• [WHAT YOU WILL DO]: Please copy out the stretch from the start of the records through the line containing "pyautogui.click(x=1238, y=24)", unchanged.

• [INFORMATION SHOWN]:
------------------------------------

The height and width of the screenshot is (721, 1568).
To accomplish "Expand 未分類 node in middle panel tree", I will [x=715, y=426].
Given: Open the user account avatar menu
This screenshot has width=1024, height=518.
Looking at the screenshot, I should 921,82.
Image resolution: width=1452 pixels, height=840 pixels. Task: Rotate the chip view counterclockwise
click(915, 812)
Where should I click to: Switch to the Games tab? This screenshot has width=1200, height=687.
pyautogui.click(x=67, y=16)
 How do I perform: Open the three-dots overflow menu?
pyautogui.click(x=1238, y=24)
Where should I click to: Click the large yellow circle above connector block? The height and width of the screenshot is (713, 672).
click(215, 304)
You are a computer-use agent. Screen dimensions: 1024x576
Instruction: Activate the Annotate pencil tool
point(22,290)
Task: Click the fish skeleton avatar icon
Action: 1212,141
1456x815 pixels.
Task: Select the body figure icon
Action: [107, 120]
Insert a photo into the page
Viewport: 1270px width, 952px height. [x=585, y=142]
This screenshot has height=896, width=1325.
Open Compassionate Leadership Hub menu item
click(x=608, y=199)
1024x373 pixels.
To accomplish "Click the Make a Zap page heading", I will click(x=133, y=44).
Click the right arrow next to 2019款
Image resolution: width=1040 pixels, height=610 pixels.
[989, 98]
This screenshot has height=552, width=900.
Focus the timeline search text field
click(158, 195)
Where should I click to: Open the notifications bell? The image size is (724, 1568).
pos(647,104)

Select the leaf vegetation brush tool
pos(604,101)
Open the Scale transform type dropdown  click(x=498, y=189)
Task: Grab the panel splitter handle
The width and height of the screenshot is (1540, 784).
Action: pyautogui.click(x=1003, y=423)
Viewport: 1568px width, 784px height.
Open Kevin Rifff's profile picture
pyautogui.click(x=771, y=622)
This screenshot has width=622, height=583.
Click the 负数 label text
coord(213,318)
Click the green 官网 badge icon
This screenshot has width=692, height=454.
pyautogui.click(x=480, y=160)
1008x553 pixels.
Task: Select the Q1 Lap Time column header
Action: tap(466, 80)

------------------------------------

• [FULL ANSWER]:
The height and width of the screenshot is (721, 1568).
To accomplish "Expand 未分類 node in middle panel tree", I will [x=715, y=426].
Given: Open the user account avatar menu
This screenshot has width=1024, height=518.
Looking at the screenshot, I should 921,82.
Image resolution: width=1452 pixels, height=840 pixels. Task: Rotate the chip view counterclockwise
click(915, 812)
Where should I click to: Switch to the Games tab? This screenshot has width=1200, height=687.
pyautogui.click(x=67, y=16)
 How do I perform: Open the three-dots overflow menu?
pyautogui.click(x=1238, y=24)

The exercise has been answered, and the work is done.